The leaked documents have disclosed that Exxon plans for a whopping additional 21 million metric tons of carbon dioxide every year. This stands in stark contrast to the company’s public facing efforts regarding renewable energy and carbon offsetting that it has made over the past decade.
Though shocking unto themselves, the emissions discussed in the leaked internal docs comprise a fraction of Exxon’s total contribution to climate change. Exxon is a major emitter of greenhouse gases from direct operations yet the consumer use of its products is the real issue. Exxon makes no such calculations on the detrimental effects of consumer application of its products.
Nonetheless, if Exxon’s projections are accurate, the company would “add to the atmosphere the annual emissions of a small, developed nation, or 26 coal-fired power plants,” according to Bloomberg.

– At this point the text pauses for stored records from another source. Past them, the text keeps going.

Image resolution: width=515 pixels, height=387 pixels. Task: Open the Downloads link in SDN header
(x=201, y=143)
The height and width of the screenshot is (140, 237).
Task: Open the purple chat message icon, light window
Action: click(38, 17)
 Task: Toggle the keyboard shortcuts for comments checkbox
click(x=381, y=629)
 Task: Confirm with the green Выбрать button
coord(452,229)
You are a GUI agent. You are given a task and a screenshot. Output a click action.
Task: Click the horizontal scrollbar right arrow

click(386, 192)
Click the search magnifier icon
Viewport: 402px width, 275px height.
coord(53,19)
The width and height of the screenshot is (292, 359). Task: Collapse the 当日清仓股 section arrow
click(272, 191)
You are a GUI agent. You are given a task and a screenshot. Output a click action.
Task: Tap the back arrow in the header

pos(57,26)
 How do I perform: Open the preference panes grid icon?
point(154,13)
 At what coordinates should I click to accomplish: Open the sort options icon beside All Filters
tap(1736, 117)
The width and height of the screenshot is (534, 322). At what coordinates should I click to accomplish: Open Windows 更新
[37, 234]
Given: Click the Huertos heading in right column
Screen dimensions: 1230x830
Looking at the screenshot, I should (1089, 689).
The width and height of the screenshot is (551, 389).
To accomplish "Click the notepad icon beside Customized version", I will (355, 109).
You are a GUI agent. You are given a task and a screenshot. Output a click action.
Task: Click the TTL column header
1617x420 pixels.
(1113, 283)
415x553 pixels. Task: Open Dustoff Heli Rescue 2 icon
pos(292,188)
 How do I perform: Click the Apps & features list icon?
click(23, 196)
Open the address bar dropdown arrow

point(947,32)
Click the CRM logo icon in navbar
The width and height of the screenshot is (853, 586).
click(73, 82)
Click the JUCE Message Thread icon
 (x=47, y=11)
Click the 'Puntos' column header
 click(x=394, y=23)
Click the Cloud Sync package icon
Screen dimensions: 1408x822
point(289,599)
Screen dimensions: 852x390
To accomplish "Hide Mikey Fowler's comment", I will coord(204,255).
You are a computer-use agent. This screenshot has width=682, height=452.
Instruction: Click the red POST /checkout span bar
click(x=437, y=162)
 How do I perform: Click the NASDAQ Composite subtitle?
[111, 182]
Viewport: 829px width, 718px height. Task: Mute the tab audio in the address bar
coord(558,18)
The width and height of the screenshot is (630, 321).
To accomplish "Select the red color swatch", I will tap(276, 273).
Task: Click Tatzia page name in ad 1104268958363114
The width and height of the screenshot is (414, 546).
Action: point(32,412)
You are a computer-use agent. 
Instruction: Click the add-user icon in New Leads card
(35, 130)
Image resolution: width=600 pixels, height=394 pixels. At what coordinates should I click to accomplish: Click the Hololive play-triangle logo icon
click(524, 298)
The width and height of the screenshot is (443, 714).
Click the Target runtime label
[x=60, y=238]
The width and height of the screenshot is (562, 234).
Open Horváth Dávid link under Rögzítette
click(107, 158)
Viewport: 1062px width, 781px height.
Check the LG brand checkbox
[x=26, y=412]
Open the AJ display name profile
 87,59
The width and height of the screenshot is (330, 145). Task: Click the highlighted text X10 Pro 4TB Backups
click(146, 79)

The revelation of this marked growth in Exxon’s emissions only serve to underscore its antiquated business model and reluctance to ronustly adapt to new technologies. The recent oil bust has compelled the oil giant to cut its expenses by a third in April. Its stock value is currently in the vicinity of an 18-year low. According to Bloomberg, “Exxon was removed from the Dow Jones Industrial Average earlier this year. The company last week warned of a third consecutive quarterly loss, meaning it’s relying on debt to pay capital expenditures and dividends.”
Exxon’s European counterparts are light years ahead in efforts to mitigate climate change. Many have established targets to combat global warming, methane emissions — a super-potent greenhouse gas, and have made massive investments into renewable energy technologies.
“Emissions intensity reduction targets by a company that was setting out to dramatically increase its production won’t result in lower absolute emissions,” Kathy Mulvey, a campaign director at the Union of Concerned Scientists, told Bloomberg.
“It’s past time for Exxon Mobil to take responsibility for the harmful impacts of its oil and gas products,” said Mulvey of the Union on Concerned Scientists. “The world at large and its own investors would benefit from Exxon redirecting its strategy toward the energy we need in a low-carbon future.”